I’m overwhelmed. There is a certain similarity to the process of research and sales necessary to pitch my book to publishers that reminds me of the process of dating, which I am also overwhelmed by. Here I need to primp up my words, sourced from the depths of my soul cauldron, to make it look presentable enough, attractive enough, to be looked at and considered by companies with thousands of letters and requests to ruffle through each day. Hrumph. I don’t like doing this for dating purposes, and I’m certainly not enjoying it for publishing purposes either.

Well, that’s not entirely true. I am enjoying the research process–looking at comparative literature, seeing how they market their wares. In fact, the other day I found a group of researchers that wrote an article basically calling out for stories like mine, the need for a new paradigm of seeing illness and “recovery” from Anorexia https://www.ncbi.nlm.nih.gov/pmc/articles/PMC5116854/. I even surprisingly found my thoughts and experiences mirrored in a book I chose for this process, one I read many years ago and was unimpressed by then: Wasted by Marya Hornbacher. Although I still think the mass of the book is triggering and not related to my journey, the afterword completely mirrored my experience, of Marya’s challenges with the ideas of recovery, at least the linear expectations of it, especially in hindsight after years away from the intense periods of her struggle.

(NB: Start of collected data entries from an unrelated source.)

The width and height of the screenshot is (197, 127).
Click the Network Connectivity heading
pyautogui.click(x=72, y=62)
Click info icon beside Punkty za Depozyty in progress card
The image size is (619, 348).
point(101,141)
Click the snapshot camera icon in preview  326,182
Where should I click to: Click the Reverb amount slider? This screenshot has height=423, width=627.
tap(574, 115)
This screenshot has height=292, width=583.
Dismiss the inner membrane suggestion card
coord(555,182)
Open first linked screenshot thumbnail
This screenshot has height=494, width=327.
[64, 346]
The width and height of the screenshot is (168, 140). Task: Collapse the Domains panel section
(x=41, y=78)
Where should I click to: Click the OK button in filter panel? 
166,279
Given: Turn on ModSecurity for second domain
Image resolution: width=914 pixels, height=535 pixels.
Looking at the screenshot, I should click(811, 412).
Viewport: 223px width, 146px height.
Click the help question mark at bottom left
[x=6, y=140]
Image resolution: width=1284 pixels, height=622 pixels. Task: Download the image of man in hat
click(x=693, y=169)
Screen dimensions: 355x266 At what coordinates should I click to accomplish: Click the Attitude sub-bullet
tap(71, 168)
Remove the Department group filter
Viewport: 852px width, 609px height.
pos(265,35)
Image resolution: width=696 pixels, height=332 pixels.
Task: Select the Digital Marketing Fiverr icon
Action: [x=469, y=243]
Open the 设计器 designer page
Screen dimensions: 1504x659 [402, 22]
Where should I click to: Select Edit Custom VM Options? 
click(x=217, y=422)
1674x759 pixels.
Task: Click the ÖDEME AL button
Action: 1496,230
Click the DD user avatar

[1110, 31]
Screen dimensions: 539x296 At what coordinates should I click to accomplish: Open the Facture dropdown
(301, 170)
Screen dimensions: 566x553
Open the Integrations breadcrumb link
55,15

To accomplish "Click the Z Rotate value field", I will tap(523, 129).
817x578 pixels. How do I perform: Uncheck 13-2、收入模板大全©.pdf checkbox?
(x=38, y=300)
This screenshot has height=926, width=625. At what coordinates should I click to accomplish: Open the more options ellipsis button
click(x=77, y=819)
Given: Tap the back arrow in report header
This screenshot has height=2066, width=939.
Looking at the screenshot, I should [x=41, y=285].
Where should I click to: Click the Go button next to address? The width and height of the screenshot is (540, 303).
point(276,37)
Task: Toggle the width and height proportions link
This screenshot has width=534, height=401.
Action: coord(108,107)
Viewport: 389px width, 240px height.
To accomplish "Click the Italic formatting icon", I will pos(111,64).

These boons are making the process worthwhile, and exciting in a way, that there may be less of a need for me to completely strip my deep soul message to get “picked up” by a publishing house. That there are others out there that are “credible” I can refer to as having similar messages. That perhaps I can find a balance in representing my work professionally but in a way that doesn’t lose its message…and that a house will actually value that message, not look past it or ask me to make it more mass market friendly.

Yet it still reeks of the social game of dating, of looking pretty for attention, and it feels so ironic that I would be drawn into this process in my search to get my memoir out. My memoir focuses on the difficulties of extreme alteration to accomplish culturally popular goals, acceptance, love. How do I make this effort not that, which it basically is? I’m trying to see this process as a refinement, a conscious and balanced use of self-esteem and soul image to engender a pathway to expression in the wider world. I’m trying to see it like jazz–keeping my scatting, but presenting it in a way that makes its way into fine dining establishments and infuses the listeners with its real, raw and yet undefinable message.

Like dating, jazz is a hard genre to describe, full of complexities. Like both of these, so is the process of trying to market my book. Its uncomfortable, thinking of words I’ll use to impress publishers and readers to consider my book. Yet I’m up for it, mainly because I wonder if this process is exactly what my soul wanted me to engage in as I took on the process of writing and releasing this book. I’ve got hopes that I might learn some things, be surprised by some things, maybe even encouraged and lifted up by the experience.

I still refuse to shave my legs for it though.